Loughlin Looking at Hard Time

It was announced two days ago (10.22) that Lori Loughlin, her husband Mossimo Giannulli and nine other well-heeled parents are now being charged with conspiring “to commit federal program bribery by bribing employees of the University of Southern California (USC) to facilitate their children’s admission.” Loughlin and Giannulli were previously indicted on one count each of money laundering and honest services fraud for allegedly paying bribes to get their daughters into USC as fake crew recruits. Obviously the prosecutors are trying to pressre Loughlin and the others into pleading guilty.

There’s something vaguely satisfying about the notion of elite one-percenters doing time in the Big House along with Cody Jarrett — exercising in the yard, talking to visitors through a glass partition, eating the same crappy food as regular hardened blue-collar cons, etc. I haven’t figured why this scenario seems agreeable on some level, but it does.

Chinese “Irishman” Performance

It’ll be a late night for hundreds of industry operators and finaglers this evening. Netflix insists that the 7pm Irishman premiere at the Chinese will start on time (as premiere screenings always start a good half-hour later than announced). If it actually starts on time, which I doubt, it’ll be over at 10:30 pm. I’m figuring more like a 7:15 pm launch and a 10:45 pm conclusion. And then comes a big party at the Roosevelt, which will likely endure until 1 am if not later. I can’t wait to see it again. The first time is for recognition of quality, of course, but it’s mainly about getting wet, swimming the required number of laps and then towelling off. The second time is always the meditative charm.

Greedy Stinking Bastards

Box-Office Mojo, my favorite go-to site for box-office numbers and history for many years, has not only been dismantled and re-constructed in ruinous fashion, but is now sitting behind an IMDBPro paywall. Damn the IMDB geniuses all to hell for doing this. May they roast in hell on a spit for all eternity. I depended on this site, and it was so easy to find your way around inside it. Now it’s a disaster.

Two-Haircut Henry

I see a lot of grimy, grim-faced actors in medieval garb, but all I’m sensing are sullen 21st Century poses and arch attitudes and echoes of acting classes.

Obviously I need to open myself up to this puppy (Netflix, 11.1) and stop sniping from the sidelines. It’s been playing in theatres since 10.11, and therefore my laziness amazes me, I’m branded on my feet, I have no one to meet, and the ancient empty street’s too dead for dreaming.

“What should be soaring is instead lugubrious; what should be a ripping good yarn is instead dutiful and a little bit dull.
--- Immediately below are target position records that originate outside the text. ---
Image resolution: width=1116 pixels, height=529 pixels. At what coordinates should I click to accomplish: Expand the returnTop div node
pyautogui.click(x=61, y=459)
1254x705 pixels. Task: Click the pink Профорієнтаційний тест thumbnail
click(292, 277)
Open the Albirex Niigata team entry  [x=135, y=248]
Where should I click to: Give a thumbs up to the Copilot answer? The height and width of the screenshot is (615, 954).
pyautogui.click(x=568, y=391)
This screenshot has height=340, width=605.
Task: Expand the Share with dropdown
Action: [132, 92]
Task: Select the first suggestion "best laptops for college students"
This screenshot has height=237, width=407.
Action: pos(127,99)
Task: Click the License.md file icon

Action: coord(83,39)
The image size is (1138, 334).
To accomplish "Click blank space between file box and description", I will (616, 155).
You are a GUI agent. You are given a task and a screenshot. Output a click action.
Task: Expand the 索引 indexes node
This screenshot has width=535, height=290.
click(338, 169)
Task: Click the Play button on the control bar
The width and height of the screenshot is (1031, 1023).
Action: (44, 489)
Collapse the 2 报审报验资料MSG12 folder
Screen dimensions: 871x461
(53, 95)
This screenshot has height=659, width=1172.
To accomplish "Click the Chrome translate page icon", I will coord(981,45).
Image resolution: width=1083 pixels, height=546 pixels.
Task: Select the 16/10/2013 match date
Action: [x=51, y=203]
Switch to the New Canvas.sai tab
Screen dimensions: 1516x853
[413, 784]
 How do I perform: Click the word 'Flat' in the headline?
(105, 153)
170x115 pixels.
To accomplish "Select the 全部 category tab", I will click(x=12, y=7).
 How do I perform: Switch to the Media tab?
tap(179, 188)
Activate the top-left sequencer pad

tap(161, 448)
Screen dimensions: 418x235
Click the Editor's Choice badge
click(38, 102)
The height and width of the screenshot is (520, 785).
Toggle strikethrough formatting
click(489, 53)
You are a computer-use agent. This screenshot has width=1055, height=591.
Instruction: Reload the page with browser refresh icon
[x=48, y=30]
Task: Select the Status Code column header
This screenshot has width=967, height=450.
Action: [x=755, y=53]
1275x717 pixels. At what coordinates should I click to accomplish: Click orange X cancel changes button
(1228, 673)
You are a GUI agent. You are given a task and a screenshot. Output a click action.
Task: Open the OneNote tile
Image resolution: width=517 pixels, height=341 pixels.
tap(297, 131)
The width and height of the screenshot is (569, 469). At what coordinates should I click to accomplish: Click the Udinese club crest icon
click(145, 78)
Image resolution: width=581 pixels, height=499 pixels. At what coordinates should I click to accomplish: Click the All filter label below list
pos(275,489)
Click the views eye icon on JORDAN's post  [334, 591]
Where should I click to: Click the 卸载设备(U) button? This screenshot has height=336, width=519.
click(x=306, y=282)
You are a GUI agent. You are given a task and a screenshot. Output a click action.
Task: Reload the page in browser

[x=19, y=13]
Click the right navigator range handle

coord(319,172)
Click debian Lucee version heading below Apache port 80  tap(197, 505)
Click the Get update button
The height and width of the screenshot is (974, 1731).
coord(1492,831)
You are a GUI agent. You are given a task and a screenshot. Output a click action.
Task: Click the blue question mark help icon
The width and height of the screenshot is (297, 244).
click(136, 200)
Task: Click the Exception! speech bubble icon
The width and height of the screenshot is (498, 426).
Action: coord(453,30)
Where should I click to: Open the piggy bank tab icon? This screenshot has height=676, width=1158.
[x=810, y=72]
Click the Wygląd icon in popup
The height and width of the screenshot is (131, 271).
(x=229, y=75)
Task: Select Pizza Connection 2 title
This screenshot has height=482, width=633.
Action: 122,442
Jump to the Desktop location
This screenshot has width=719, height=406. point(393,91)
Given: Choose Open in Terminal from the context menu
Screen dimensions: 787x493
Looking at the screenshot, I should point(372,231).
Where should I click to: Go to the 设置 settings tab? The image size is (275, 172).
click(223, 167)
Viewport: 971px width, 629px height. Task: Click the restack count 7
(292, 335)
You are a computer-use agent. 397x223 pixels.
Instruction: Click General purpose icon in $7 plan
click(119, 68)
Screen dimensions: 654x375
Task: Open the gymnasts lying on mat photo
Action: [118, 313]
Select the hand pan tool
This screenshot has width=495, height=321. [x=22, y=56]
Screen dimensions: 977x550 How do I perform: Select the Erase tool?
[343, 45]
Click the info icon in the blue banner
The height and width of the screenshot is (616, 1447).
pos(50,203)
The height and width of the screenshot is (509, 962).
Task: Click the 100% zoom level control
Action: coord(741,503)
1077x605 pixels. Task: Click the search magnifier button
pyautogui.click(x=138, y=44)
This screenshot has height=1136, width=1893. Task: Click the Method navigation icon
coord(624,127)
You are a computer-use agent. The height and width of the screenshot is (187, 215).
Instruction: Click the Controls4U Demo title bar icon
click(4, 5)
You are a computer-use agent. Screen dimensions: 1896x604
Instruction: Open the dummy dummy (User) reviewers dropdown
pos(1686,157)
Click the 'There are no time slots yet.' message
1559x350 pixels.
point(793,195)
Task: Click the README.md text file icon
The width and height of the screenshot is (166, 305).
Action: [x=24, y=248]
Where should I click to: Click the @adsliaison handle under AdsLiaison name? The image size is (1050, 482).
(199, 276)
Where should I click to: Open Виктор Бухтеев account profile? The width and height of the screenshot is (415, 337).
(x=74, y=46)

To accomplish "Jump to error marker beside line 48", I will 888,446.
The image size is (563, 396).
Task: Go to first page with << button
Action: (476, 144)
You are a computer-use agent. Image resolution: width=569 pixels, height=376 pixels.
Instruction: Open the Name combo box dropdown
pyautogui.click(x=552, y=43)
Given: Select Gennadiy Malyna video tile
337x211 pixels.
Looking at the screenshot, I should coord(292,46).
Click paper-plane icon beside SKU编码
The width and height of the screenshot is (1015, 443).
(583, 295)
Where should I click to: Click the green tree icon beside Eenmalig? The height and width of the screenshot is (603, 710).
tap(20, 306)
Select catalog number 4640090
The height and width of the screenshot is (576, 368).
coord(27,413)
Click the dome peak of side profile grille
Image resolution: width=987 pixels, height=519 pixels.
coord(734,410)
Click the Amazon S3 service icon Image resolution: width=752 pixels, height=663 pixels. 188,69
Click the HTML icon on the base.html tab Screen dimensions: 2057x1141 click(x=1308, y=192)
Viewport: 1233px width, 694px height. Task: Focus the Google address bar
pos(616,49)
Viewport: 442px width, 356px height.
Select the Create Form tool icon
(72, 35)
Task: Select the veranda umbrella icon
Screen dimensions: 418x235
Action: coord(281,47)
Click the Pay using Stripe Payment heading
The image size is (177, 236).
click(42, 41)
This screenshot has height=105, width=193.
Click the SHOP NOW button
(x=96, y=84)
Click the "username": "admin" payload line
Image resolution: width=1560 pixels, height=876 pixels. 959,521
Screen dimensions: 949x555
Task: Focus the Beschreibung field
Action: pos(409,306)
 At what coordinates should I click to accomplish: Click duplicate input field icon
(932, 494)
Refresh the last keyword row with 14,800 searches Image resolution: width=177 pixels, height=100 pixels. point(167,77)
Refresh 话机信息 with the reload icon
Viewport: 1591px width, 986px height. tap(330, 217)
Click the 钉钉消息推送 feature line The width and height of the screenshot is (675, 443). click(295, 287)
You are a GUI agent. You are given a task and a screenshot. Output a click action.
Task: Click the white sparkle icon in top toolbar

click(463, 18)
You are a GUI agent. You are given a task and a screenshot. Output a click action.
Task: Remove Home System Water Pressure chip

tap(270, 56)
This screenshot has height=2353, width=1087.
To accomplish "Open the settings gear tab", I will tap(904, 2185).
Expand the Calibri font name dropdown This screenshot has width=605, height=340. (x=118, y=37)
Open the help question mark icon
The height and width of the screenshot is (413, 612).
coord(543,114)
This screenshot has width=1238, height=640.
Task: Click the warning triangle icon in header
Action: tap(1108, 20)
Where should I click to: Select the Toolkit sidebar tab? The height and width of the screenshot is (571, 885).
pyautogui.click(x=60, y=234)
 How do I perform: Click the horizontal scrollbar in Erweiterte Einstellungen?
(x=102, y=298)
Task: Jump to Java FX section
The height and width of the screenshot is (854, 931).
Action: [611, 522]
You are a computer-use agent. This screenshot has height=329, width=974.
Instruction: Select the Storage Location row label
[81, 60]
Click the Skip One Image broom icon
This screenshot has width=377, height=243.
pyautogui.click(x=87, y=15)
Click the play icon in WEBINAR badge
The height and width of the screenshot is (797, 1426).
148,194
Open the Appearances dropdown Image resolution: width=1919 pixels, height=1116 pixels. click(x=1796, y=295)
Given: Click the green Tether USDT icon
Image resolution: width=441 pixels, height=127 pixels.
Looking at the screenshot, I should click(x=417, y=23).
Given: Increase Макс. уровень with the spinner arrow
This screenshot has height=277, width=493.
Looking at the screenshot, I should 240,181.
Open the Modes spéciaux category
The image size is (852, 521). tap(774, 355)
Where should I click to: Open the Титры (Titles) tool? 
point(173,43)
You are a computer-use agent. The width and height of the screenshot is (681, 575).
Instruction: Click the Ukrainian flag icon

There are images and ideas to value in “The King,” especially as a glimpse at the costs of bellicose posturing, manipulative power-seeking and overcompensating masculine pride. But it still feels like a wan copy of something more vital.

“Perhaps the most abiding lesson of The King is that if you come for the Bard, you’d best not miss.” — from Ann Hornaday’s 10.23 review in The Washington Post.

Last Georgetown Moment

Trombone duet at the SE corner of M Street and Wisconsin Avenue on Monday, 10.21, around 9:30 pm, give or take. If anyone can identify the tune these guys are playing, please advise.

First “1917” Looksees

New York journo hotshots will get the very first peek at Sam Mendes1917 on Saturday, 11.23. Their Los Angeles brethren will see it the next day (Sunday, 11.24) via “multiple” screenings in the afternoon and evening.

Thanksgiving, by the way, will happen on Thursday, 11.28. Why so late? Because Thanksgiving had been celebrated on the last (or fourth) Thursday of the month since the time of Abraham Lincoln. I say that 11.28 is too late — it should happen on Thursday, 11.21.